Peter refused to have Christ wash his feet. We shrink at the blood letting barbarities of the Passion and Crucifixion. Yet, our own refusal to accept footwashing from Him Who is Master and Lord, and our recoil at the atrocious pain and suffering of the scourging, crowning and crucifixion is due to the fact that we are working on a different level.
On the footwashing, Benedict writes: “John 13 recounts two exchanges between Jesus and Peter, in which two aspects of this danger become visible. Initially, Peter does not want to have his feet washed by Jesus. This goes against his understanding of the relationship between master and disciple and against his image of the Messiah, whom he recognizes in Jesus. His resistance to the foot-washing has ultimately the same meaning as his protest against Jesus’ prophecy of the Passion after the great confession at Caesarea Philippi: ‘God forbid, Lord! This shall never happen to you’ was how he put it on that occasion (Mt. 16, 22).”[1] Secondly, Peter plays the hero and brandishes the sword cutting off the right ear of the servant. On both occasions, Peter fails to understand the pure relationality that is the divine Person. As total self-gift to the Father, the Person of the Son is humility and gift. In Himself, He is nothing. That is, He is not what we understand by “substance.” He is subsisting relation as Subject. Peter and we have been created in the image and likeness of this. Our full achievement as person depends on our becoming like this.

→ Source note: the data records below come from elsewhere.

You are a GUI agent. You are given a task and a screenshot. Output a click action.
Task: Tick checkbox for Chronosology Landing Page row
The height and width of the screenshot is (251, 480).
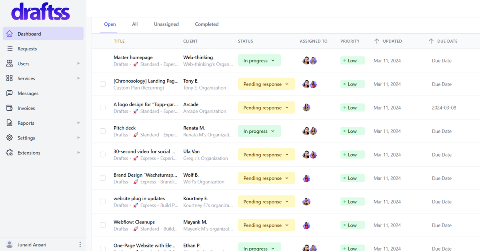pos(103,84)
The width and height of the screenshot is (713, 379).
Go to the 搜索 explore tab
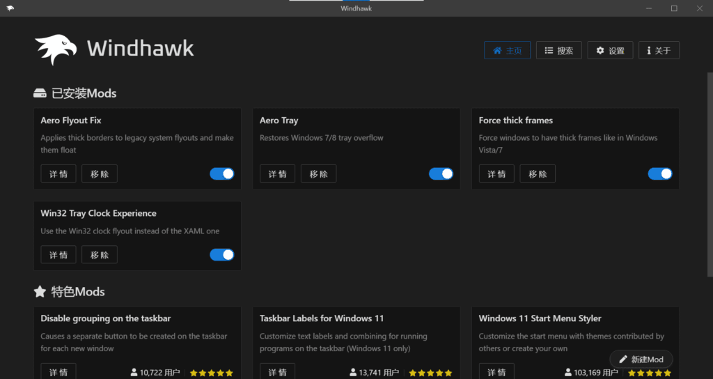558,50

Benedict gives the interpretation: “Not telling God what to do, but learning to accept him as he reveals himself to us; not seeking to exalt ourselves to God’s level, but in humble service letting ourselves be slowly refashioned into God’s true image.”[2] Notice that being in Hell will consist in a free act of rejection of Christ’s forgiveness. In his “Eschatology,” Benedict writes: “The true Boddhisattva, Christ, descends into Hell and suffers it in all its emptiness [“My God {El, not Abba}, My God {El, not Abba}, why have you forsaken me?” Mt. 27, 45]; but he does not, for all that, treat man as an immature being deprived in the final analysis of any responsibility for his own destiny. Heaven reposes upon freedom, and so leaves to the damned the right to will their own damnation…. Human life is fully serious.”[3]

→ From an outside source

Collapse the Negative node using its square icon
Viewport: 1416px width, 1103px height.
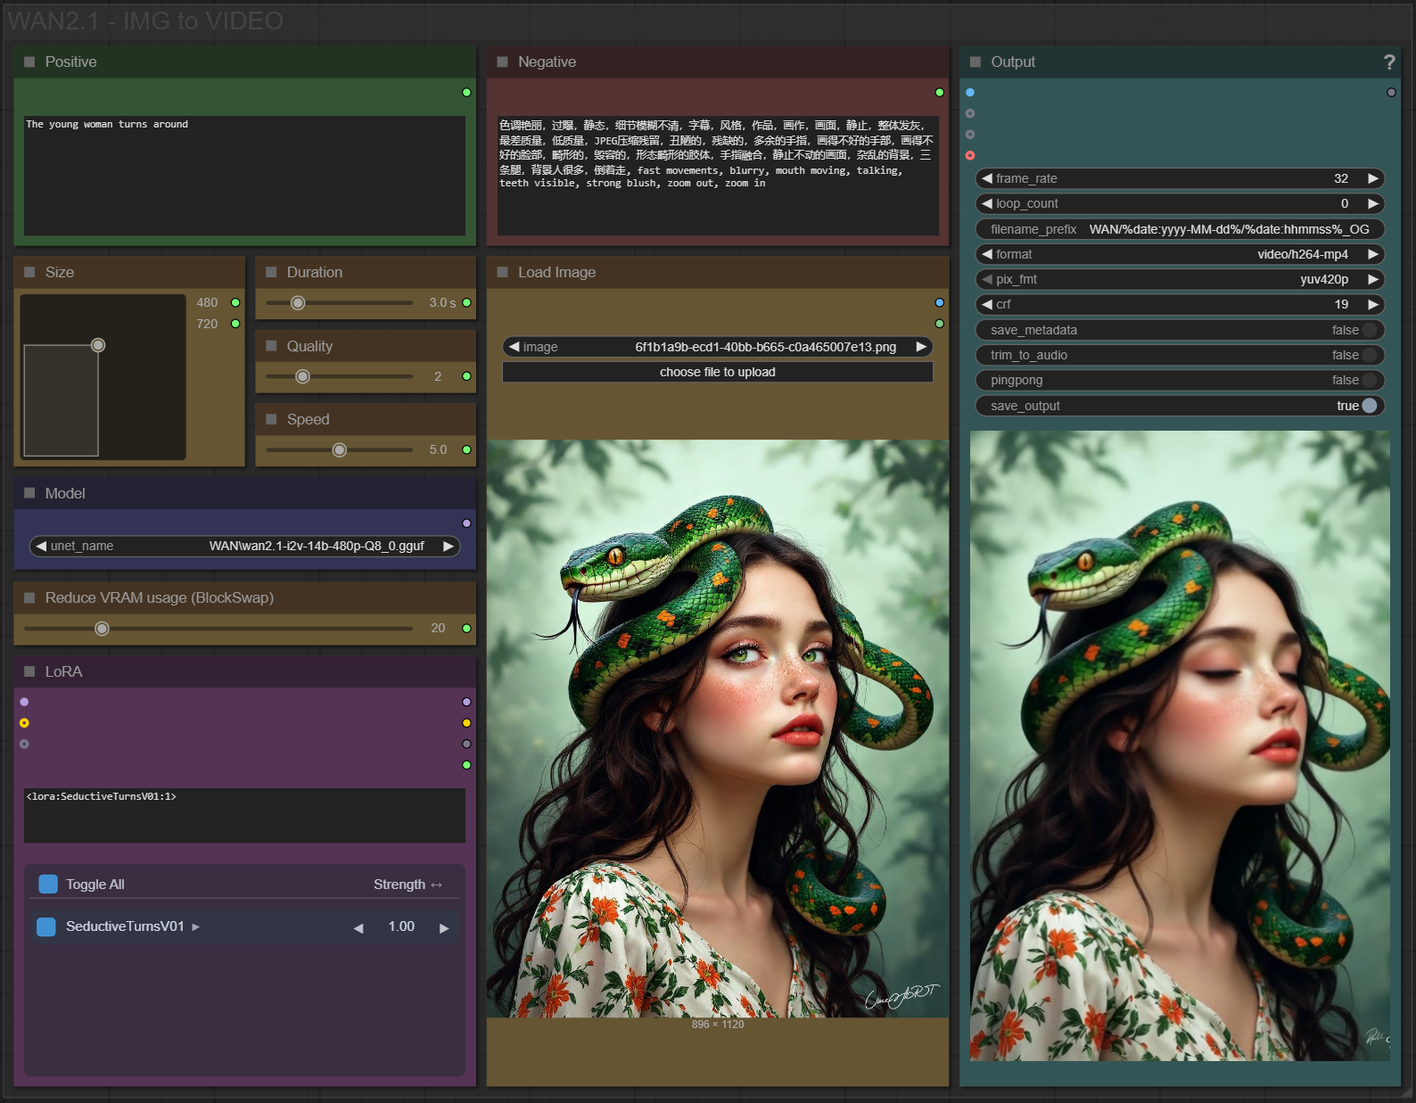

So also with the shout of the “whole people” in Mt, 27. 25 saying “his blood be on us and on our children” (Mt. 27, 25). Benedict explains that we need this Blood on us and on our children, as we need to have our feet washed. The Blood of Christ is the reality symbolized in the paschal lamb that protected the Jews from the devastation of the avenging angel. May this Blood be on us! He wrote: “Jesus’ blood speaks a different language from the blood of Abel (Heb 12, 24): it does not cry out for vengeance and punishment; it brings reconciliation. It is not poured out against anyone; it is poured out for many, for all. ‘All have sinned and fall short of the glory of God… God put [Jesus] forward as an expiation by his blood’ (Rom. 3, 23, 25). Just as Caiaphas’ words about the need for Jesus’ death have to be read in an entirely new light from the perspective of faith, the same applies to Matthew’s reference to blood: read in the light of faith, it means that we all stand in need of the purifying power of love which is his blood. These words are not a curse, but rather redemption, salvation [my underline]. Only when understood in terms of the theology of the Last Supper and the Cross, drawn from the whole of the New Testament, does this verse from Matthew’s Gospel take on its correct meaning.”[4]

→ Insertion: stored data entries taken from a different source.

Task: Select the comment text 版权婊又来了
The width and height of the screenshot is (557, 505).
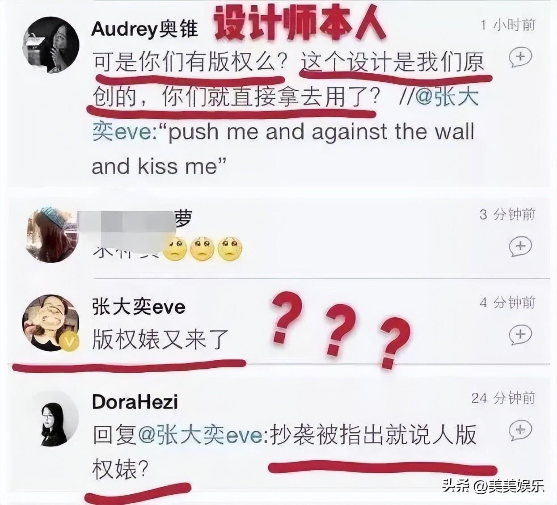Action: [160, 340]
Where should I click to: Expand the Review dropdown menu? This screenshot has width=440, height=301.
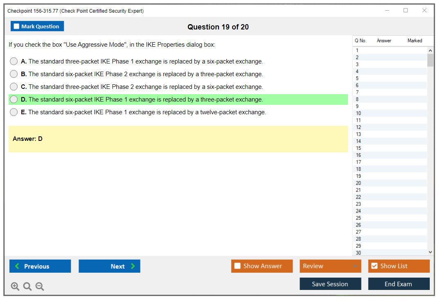pos(355,266)
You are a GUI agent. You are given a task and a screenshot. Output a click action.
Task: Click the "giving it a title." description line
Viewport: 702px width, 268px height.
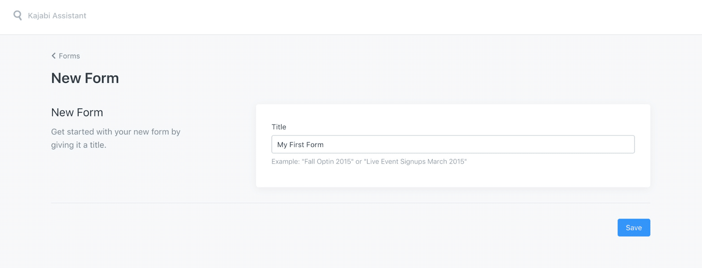79,145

Robert Moynihan comments: “Not that the Jewish crowds did not say this; but that they did not have any comprehension, not the slightest inkling, of what they are actually crying out for: that they would have upon them or over them a protection of innocent, sacrificial blood, the blood of this sinless, rejected king, who, though reject4ed, would not, in the end, be a curse to them, but a blessing, not their condemnation, but their salvation. This is a profound religious and mystical insight on the Pope’s part, and, as far as I know, completely original.”[5]
[1] Benedict XVI, “Jesus of Nazareth” [II], Ignatius (2011) 70.
[2] Ibid 72.
[3] J. Ratzinger, “Eschatology,” CUA (1988) 216.
[4] Benedict XVI, “Jesus of Nazareth” [II], op. cit. 187-188.
[5] “Inside the Vatican,” April 2011, 17.